→ Data in this exercise

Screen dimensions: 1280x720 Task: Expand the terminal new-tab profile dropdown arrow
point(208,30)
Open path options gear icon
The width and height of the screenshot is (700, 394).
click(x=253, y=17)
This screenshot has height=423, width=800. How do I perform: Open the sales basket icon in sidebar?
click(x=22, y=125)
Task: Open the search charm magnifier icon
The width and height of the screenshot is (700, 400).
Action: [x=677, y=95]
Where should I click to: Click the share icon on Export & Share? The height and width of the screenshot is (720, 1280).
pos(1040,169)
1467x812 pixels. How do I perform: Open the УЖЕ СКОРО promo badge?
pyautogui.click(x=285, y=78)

→ Exercise
Count the lines of the records that contain the string "height", treating case as significant, and give only the number.

→ Problem solution
4